The $106 million from FedEx and Cedar Pine is the largest for Nimble thus far. The fulfillment company raised a $50 million Series A in March 2021, and then brought in another $65 million in a Series B round in March 2023.
FedEx has had multiple collaborations with robotics companies in the past as it continues the mission to “make supply chains smarter for everyone.”
The logistics company has leveraged AI-powered robotics from Dexterity AI to help load boxes into trucks and trailers, and uses sortation and identification systems from Berkshire Grey to bolster package handling at select facilities.
FedEx has also been a longtime partner of Vecna Robotics, which recently raised $100 million of its own in June. Vecna provides FedEx with autonomous tuggers used to transport non-conveyable packages on across warehouse floors.
Vecna Robotics, which specializes in flexible material handling automation solutions, introduced CaseFlow, a case picking operation that uses pallet-handling robots for up to 90 percent of warehouse travel.

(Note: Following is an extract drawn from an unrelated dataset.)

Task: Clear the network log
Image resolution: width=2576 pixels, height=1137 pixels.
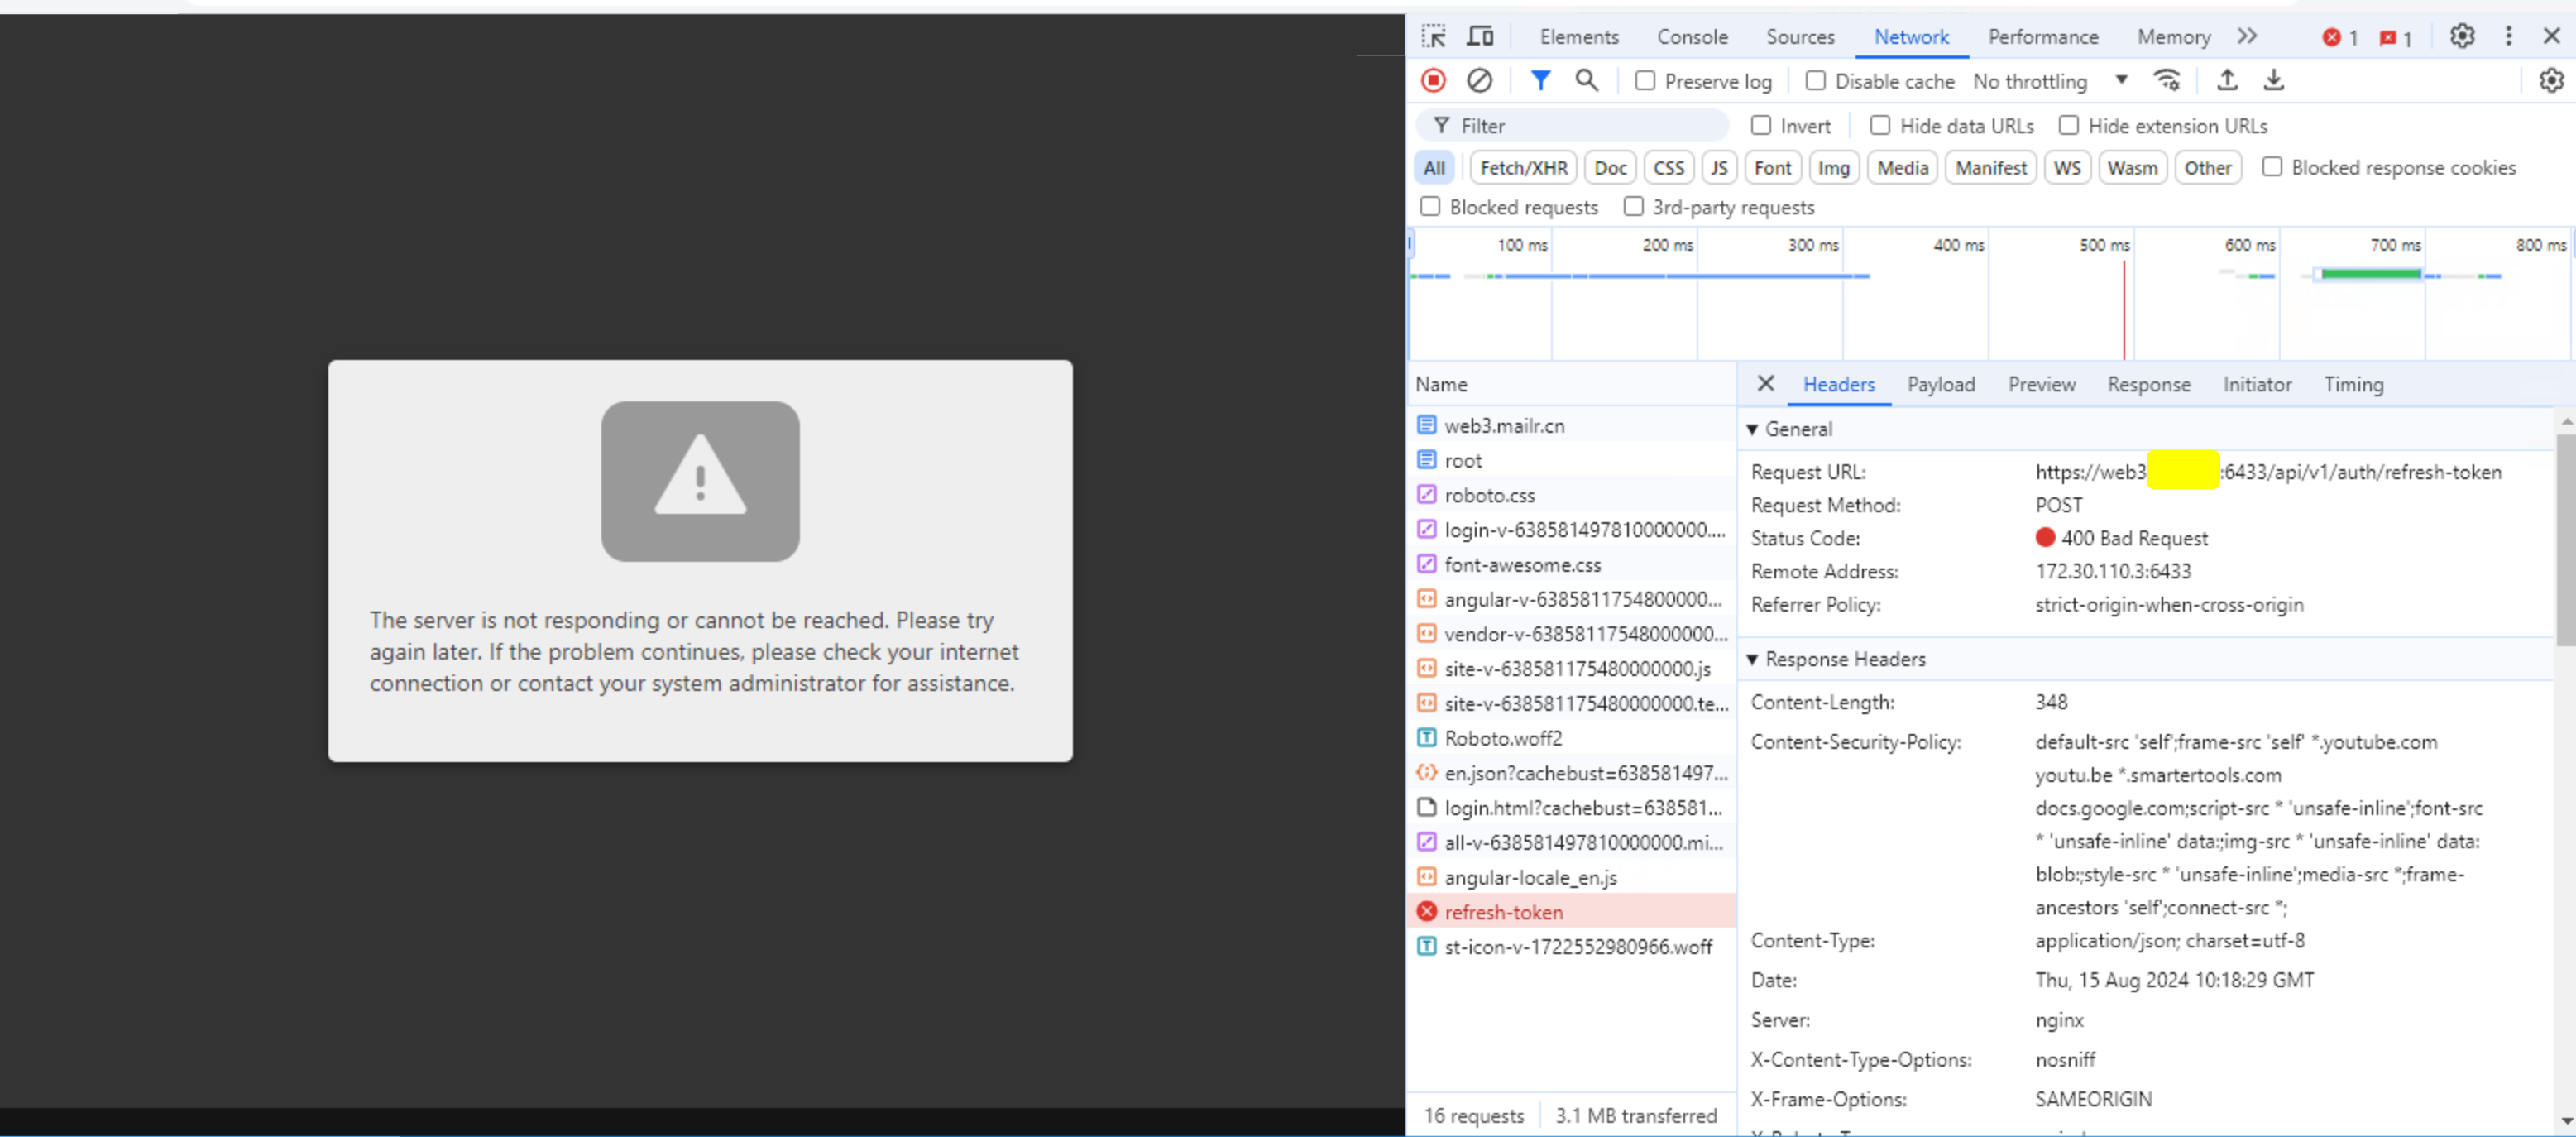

CaseFlow is designed for mid- to high-volume warehouse operators in retail, 3PL distribution, consumer packaged goods, food and beverage and medical supplies. The solution can orchestrate a fleet of Vecna Robotics co-bot pallet jack robots to perform all of the pallet-based travel in the warehouse and direct human pickers, equipped with connected wearables, with tasks generated from the site’s existing warehouse management system. The technology continuously prioritizes orders and optimizes robot routes and picking tasks. Using fewer workers than traditional manual operations, CaseFlow can adjust worker picking zones to keep goods flowing and maximize units picked per hour.
FedEx isn’t the only major logistics company partnering with Vecna, with Geodis leveraging its tech to increase case picking productivity over the past 18 months. Since fully deploying CaseFlow at its Indianapolis pilot site, Geodis has more than doubled workflow productivity with no reported safety issues, the company says.
“The warehouse segment is facing chronic labor shortages, and case picking is the most labor-intensive operation at many of our sites,” said Andy Johnston, senior director of innovation at Geodis in a statement. “By implementing CaseFlow with Vecna’s robots, we were able to increase picking efficiency by over 100 percent while improving worker retention and overall safety. We look forward to scaling this solution across our network and continuing to collaborate with Vecna Robotics on automating our most critical workflows.”